Such is the moral compass of the U.S. commander in chief: He doesn’t want to put more lives of our young husbands and wives, mothers and fathers, brothers and sisters and sons and daughters in harm’s way. He doesn’t want us to get stuck in more violence, endless conflicts and wars.
The President has tried to minimize collateral damage by resorting to a strategy of precision attacks, such as using drones as in the case of “Jihadi John” or Navy SEALs in dealing with Osama bin Laden.
I’ve had the privilege of observing the President on many occasions. He is a deep thinker, a man of great intellect who clearly sees the world through a lens far different from any of ours. He bears the weight of global turmoil on his shoulders, but he doesn’t flinch. He keeps his poise. He is not the sort of man who will put lives at stake without calculating the consequences of every step, without measuring every tear and every drop of blood that will be shed.

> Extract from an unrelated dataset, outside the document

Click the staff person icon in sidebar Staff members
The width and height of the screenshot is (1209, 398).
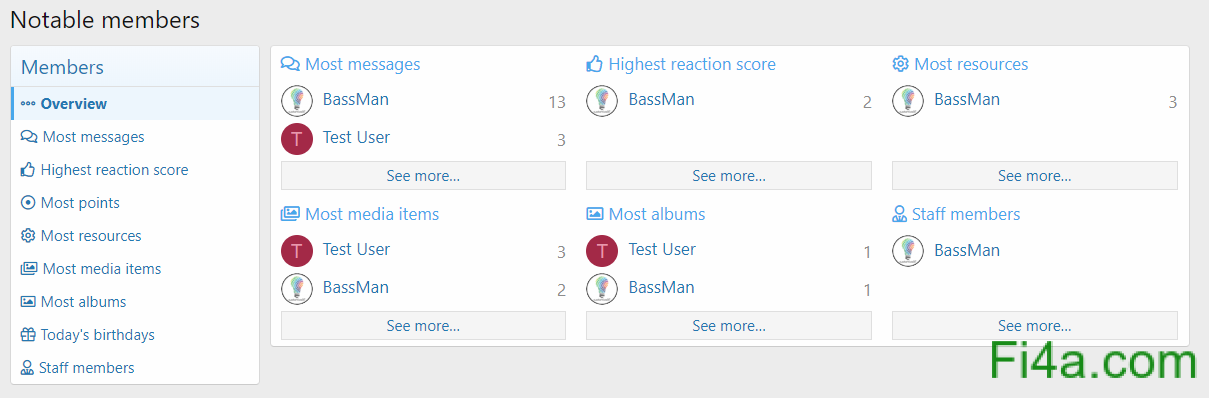(27, 368)
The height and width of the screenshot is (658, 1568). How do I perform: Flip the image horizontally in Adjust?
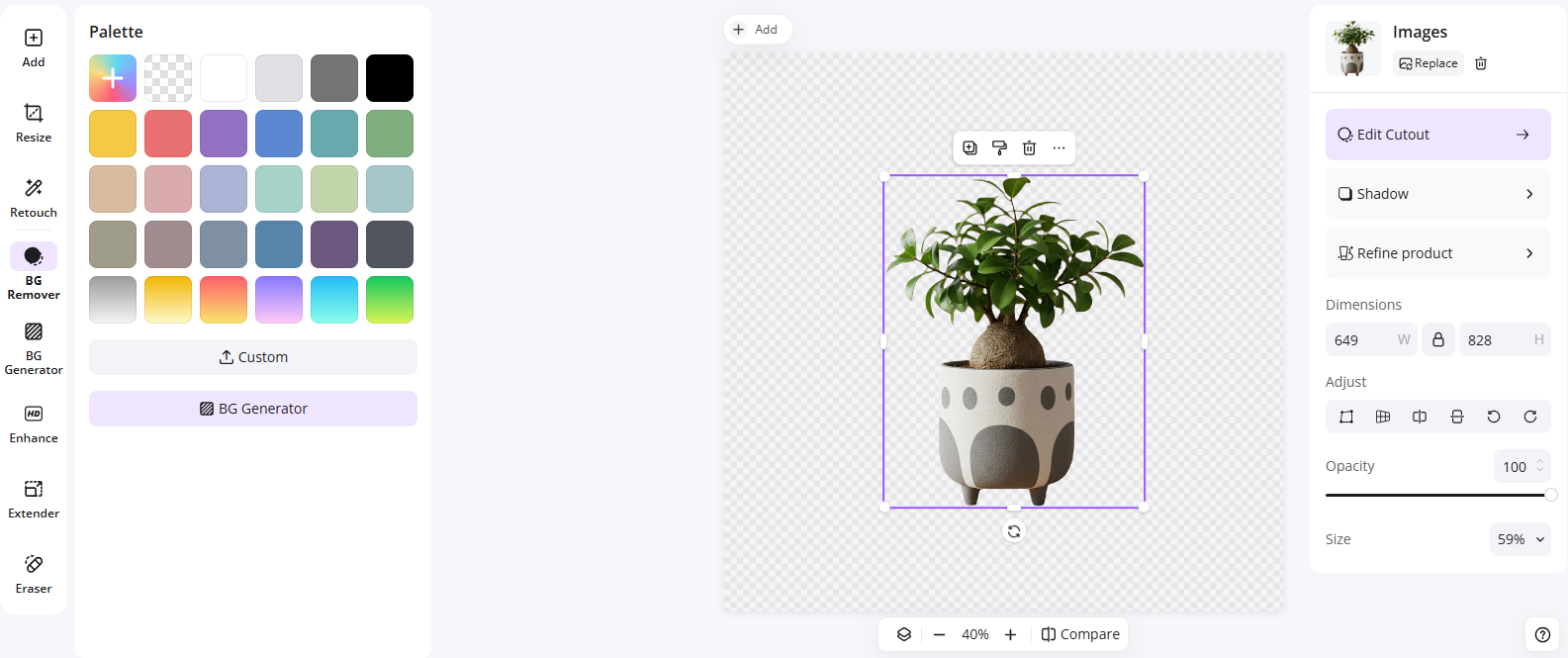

People in leadership roles often become immune to the difficulty of making these decisions, because emotion can cloud objectivity. President Obama will abandon neither.
With bombs blowing up airplanes and gunmen mowing down concertgoers, most of us would find it impossible to think about the higher moral cause. But there is no doubt that this is exactly what the President is doing as he considers his next steps.
The world is frustrated. It is shouting, “Shoot! Do something! Attack!” But it should pause to ask, “Who is this man? Who is this president?”
He is a man who seeks peace and he will not be rash in determining his next steps. He will ask himself, “What would Gandhi do? What would Dr. King do?”
The answers may not be comforting, but they will come from deep introspection and not impulse, because that is the inner Obama.